IDOX is in the midst of considerable change, some of it instigated by the company and some as a result of disruption in its target markets. Firstly, it has chosen to diversify its business. Its path to diversification has taken the form of numerous acquisitions over the last couple of years (see HotViews archive for details). Today, the company announces its latest acquisition - of CTSpace, an engineering and construction sector document management and control business, for £11.6 million (from Sword Group). CTSpace, headquartered in London, had revenues of £12.7 million, EBITDA of £1.7 million and pre-tax profits of £1.3 million in the year to 31st December 2010.
Such acquisitions have taken IDOX into adjacent private sector markets (its traditional stomping ground being local government) - namely the "engineering drawings document management market". And so far so good. Indeed McLaren Software - see IDOX takes on challenge with McLaren purchase - is set to deliver its maiden results showing 27% organic revenue growth. But they have also taken them into international markets. Indeed, today's trading update states that for the first time, in the year to 31st October 2011, IDOX will have delivered "significant" international revenues.

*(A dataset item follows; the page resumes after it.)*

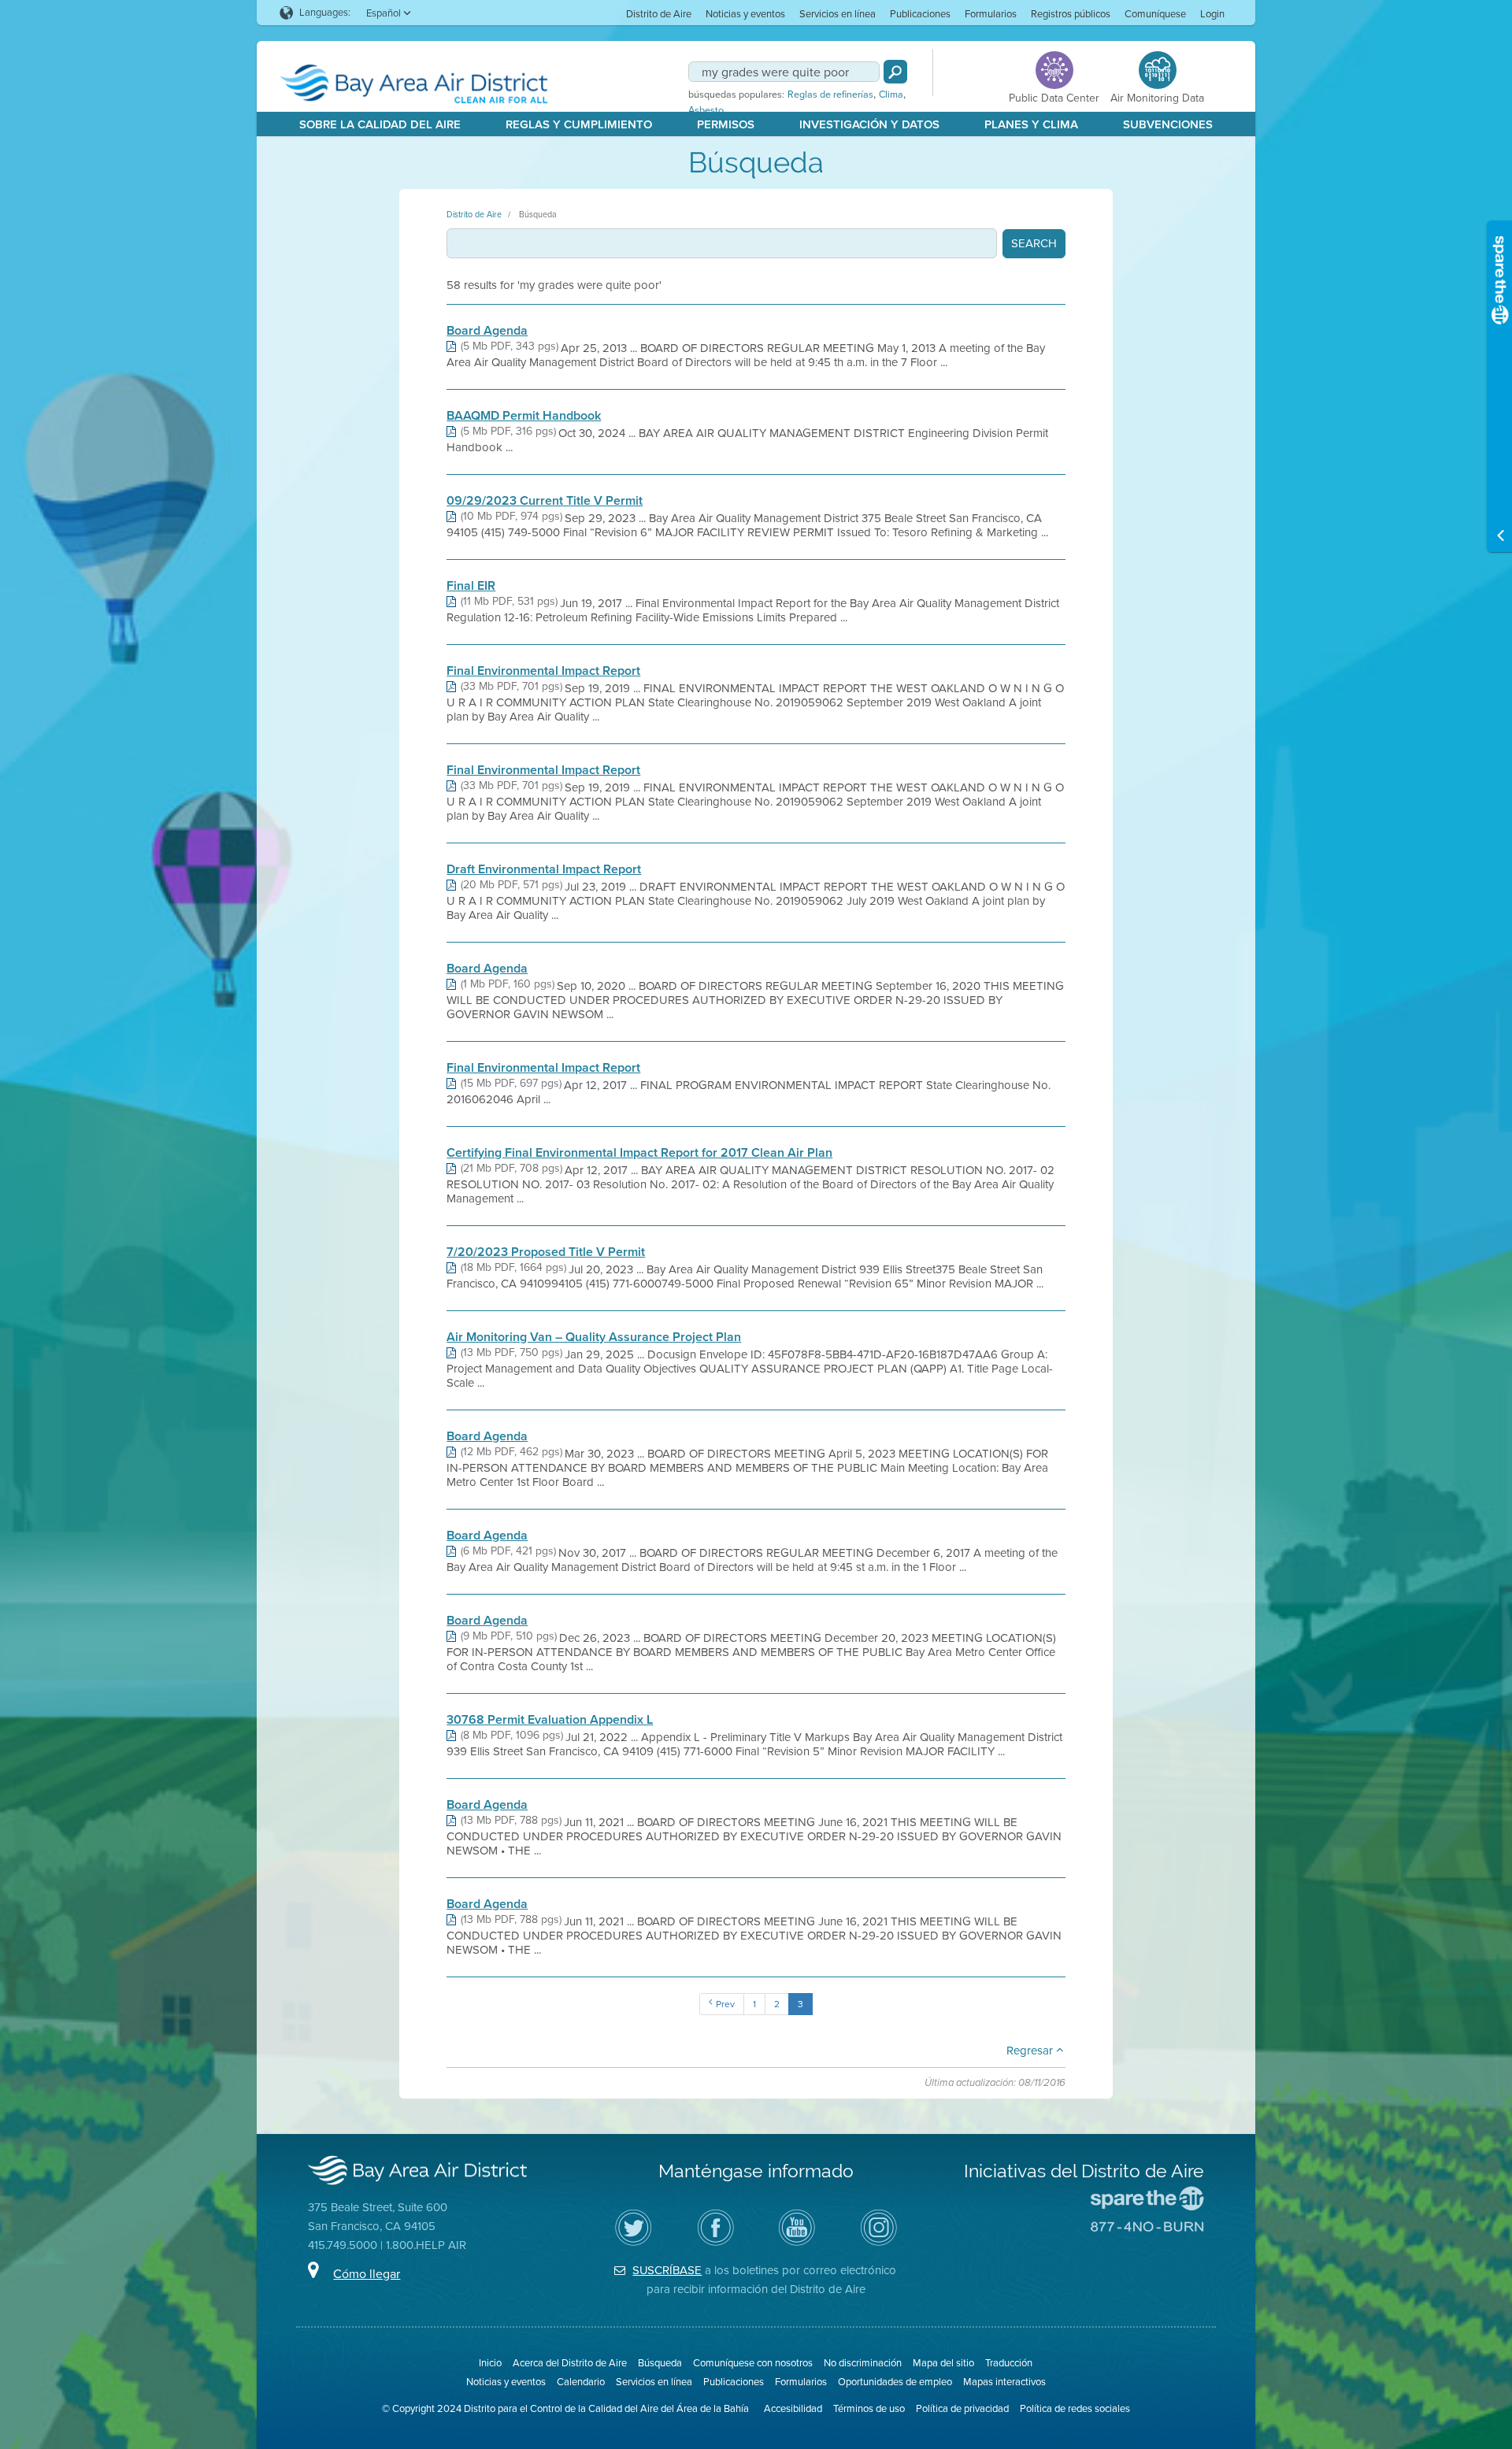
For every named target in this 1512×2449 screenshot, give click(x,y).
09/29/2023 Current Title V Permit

If that wasn't enough change to manage, its traditional local government Market customer base is increasingly buying software and services under outsourcing arrangements. That means that, despite a 14% increase in orders in its UK public sector business, top line revenue growth has been constrained as deals now span about five years on average. Within this order growth, managed services new business orders are up tenfold. In December, IDOX signed a "zero infrastructure" contract with the London Borough of Westminster for its planning and building control solution (the council is well know for its zero infrastructure strategy).
Despite all the change, IDOX expects to announce EBITDA and pre-tax profits "well ahead of the 2010 financial year". It is testament to the company's proven ability to make earnings enhancing acquisitions and integrate them successfully (indeed we are increasingly seeing reasons to compare with Capita). McLaren Software, for example, has returned to profitability in the ten months under IDOX's ownership.